Começamos na semana passada, com a retomada do Fórum Dialoga. Antes de encaminhar a proposta, vamos apresentá-la a todos os sindicatos e servidores públicos. Quando o projeto estiver finalizado, vamos fazer o encaminhamento junto aos Poderes, pois eles têm que participar deste processo. Temos que ter coragem de tomar essa atitude, porque ela é necessária para a gente fazer o equilíbrio fiscal de Mato Grosso do Sul. O fato é um só: existe hoje um fator de risco para o equilíbrio da previdência em todo o país. Então, finalizado a reforma, vamos primeiro apresentá-la aos servidores e aos Poderes, e depois nós encaminharemos aos deputados. Se nada for feito, vamos chegar a um tempo em que nós não saberemos se o tesouro terá o montante de recursos necessários para arcar com o deficit da previdência no Mato Grosso do Sul. É por isso que nós vamos buscar essa mudança, essa reformulação, este equilíbrio da previdência do Estado. E isso só virá com essas ações conjuntas.

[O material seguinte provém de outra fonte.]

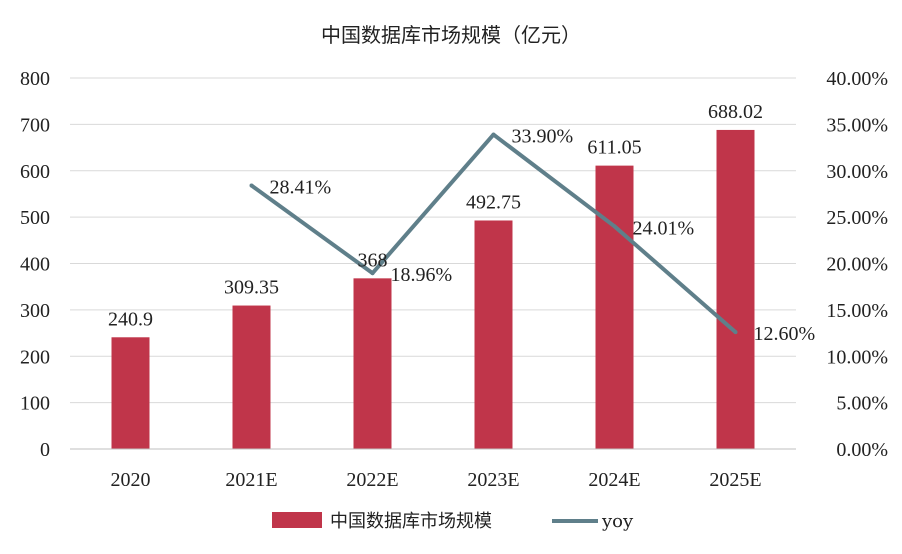 This screenshot has height=554, width=902. I want to click on right-tick-label: 0.00%, so click(862, 450).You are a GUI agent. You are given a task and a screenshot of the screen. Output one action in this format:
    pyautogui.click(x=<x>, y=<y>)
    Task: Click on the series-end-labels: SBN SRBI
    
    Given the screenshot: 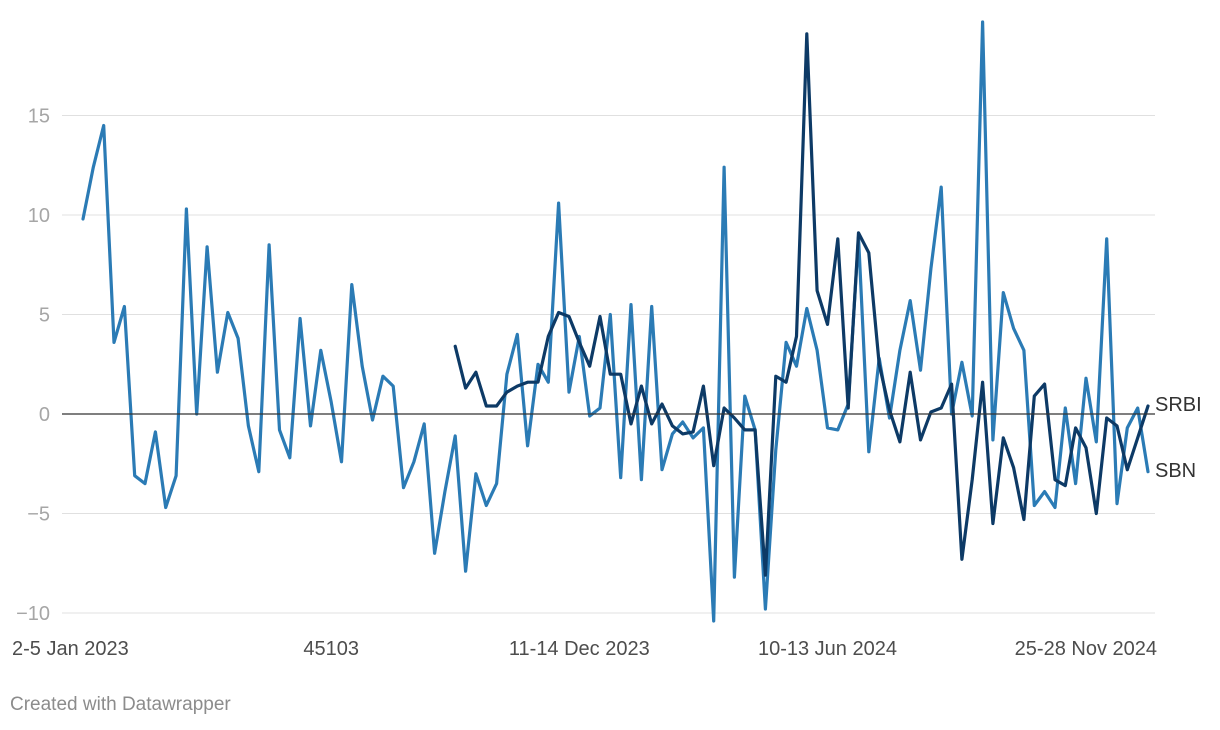 What is the action you would take?
    pyautogui.click(x=1178, y=438)
    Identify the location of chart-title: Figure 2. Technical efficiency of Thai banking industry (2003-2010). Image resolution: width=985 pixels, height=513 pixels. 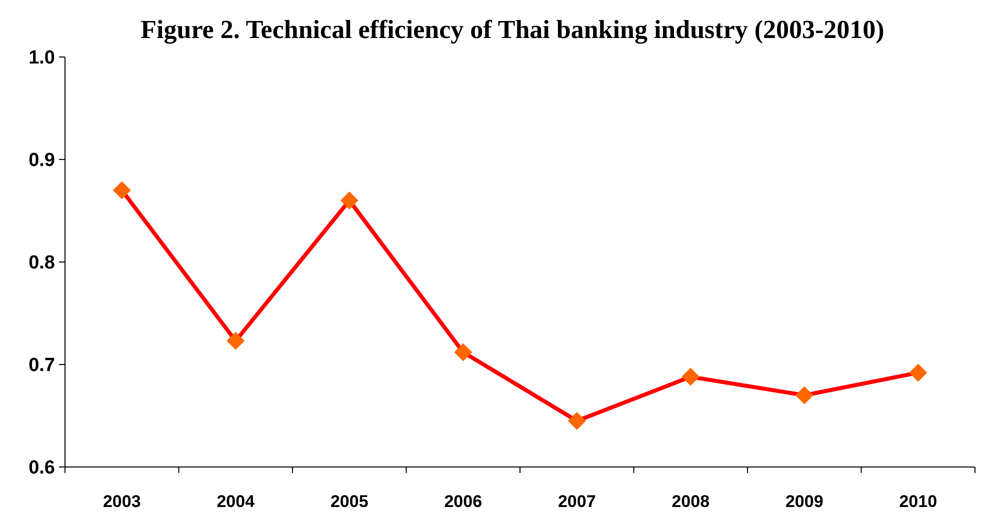
(512, 30).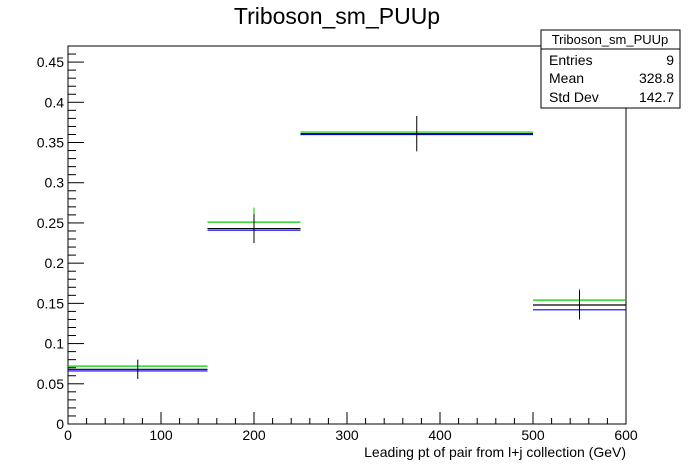 The height and width of the screenshot is (472, 696). What do you see at coordinates (60, 238) in the screenshot?
I see `y-axis: 0 0.05 0.1 0.15 0.2 0.25 0.3 0.35 0.4 0.45` at bounding box center [60, 238].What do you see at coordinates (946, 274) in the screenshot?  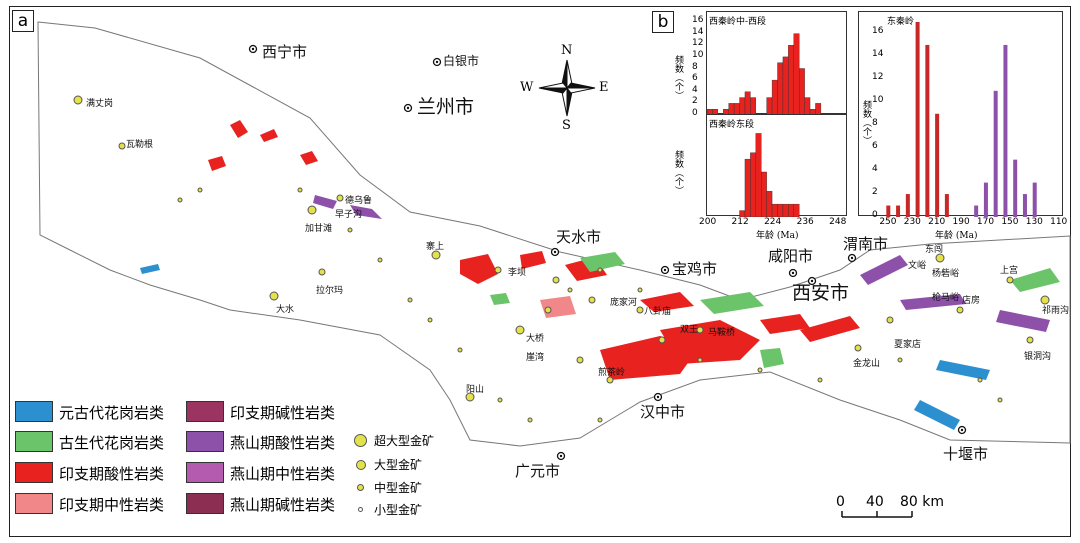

E o reajuste de funcionalismo?

Isso é uma questão que vai ser tratada no tempo específico, que é no mês de maio. Nós vamos ver a questão das finanças do Estado, como estaremos até lá. Vamos torcer para que a gente consiga recompor essa questão do gás boliviano. Essa é uma matéria que não é só do Executivo, é da sociedade como um todo, é um engajamento de todos, até porque a perda é de todos nós. Vamos trabalhar isso e no mês de maio, que é a data base, nós vamos discutir com as categorias o que é possível.

O senhor teme que estas medidas duras atrapalhem sua reeleição em 2018?

Eu acho que são medidas necessárias. Não temos nenhuma preocupação política. A questão é o equilíbrio do Estado, organizar as finanças públicas para o maior desafio, que é governar na recessão. O país nunca teve uma recessão tão longa e duradoura como está, e esse é o nosso papel manter o Estado adimplente. Hoje, a maioria dos 27 estados está inadimplente. Quero manter o Estado com as finanças equilibradas, continuar cumprindo com as obrigações, mantendo os investimentos e as entregas à sociedade. Isso transcende a questão política. A pauta que nós temos é a da eficiência, da responsabilidade. Política será discutida no momento oportuno, no ano que vem. Aí eu acho que teremos condições de debater a importância dessas medidas e o quanto elas são vitais para o equilíbrio fiscal de Mato Grosso do Sul.